## Problem statement
The listing below is to be copied exactly, with pictures excluded.

## Data for processing
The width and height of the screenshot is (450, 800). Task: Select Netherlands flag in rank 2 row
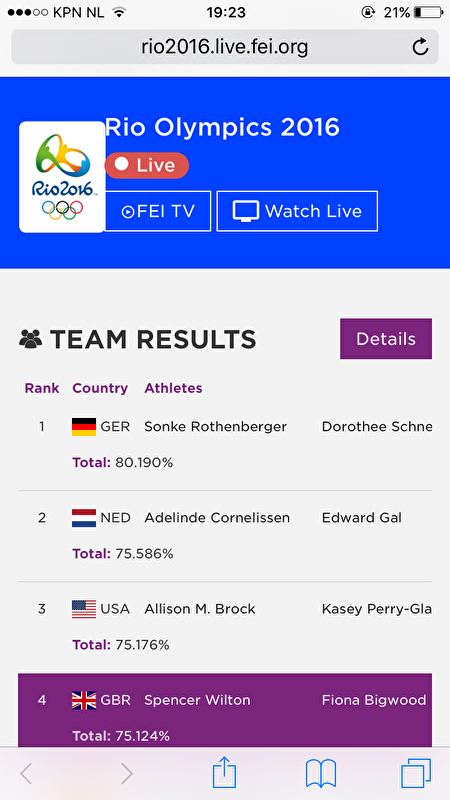click(x=84, y=518)
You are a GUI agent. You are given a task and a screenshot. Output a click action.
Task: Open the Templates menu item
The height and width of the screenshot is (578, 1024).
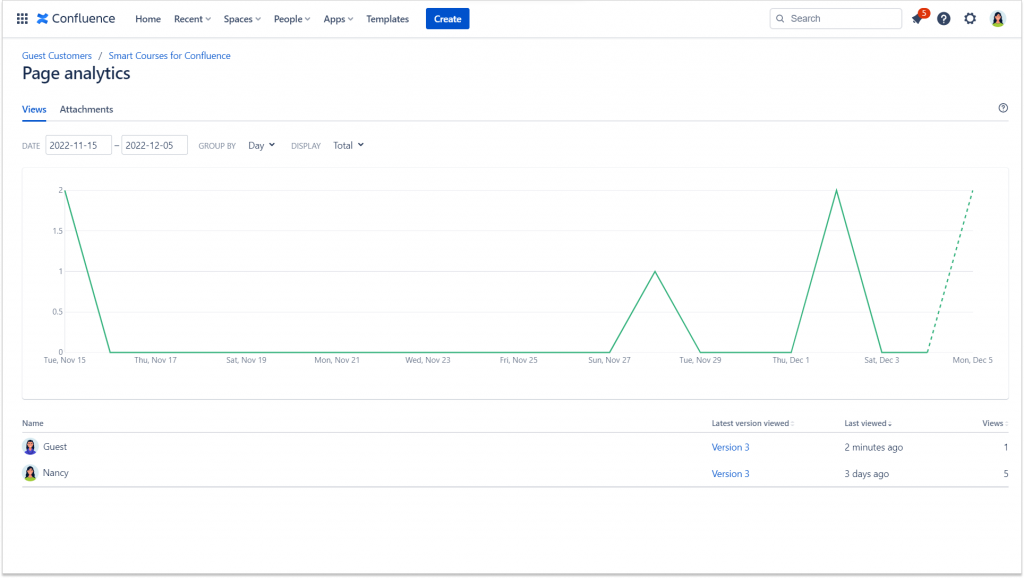coord(387,18)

## Output for this task
The width and height of the screenshot is (450, 800). Task: Select Netherlands flag in rank 2 row
click(x=84, y=518)
You are a GUI agent. You are given a task and a screenshot. Output a click action.
Task: Open the Templates menu item
The height and width of the screenshot is (578, 1024).
coord(387,18)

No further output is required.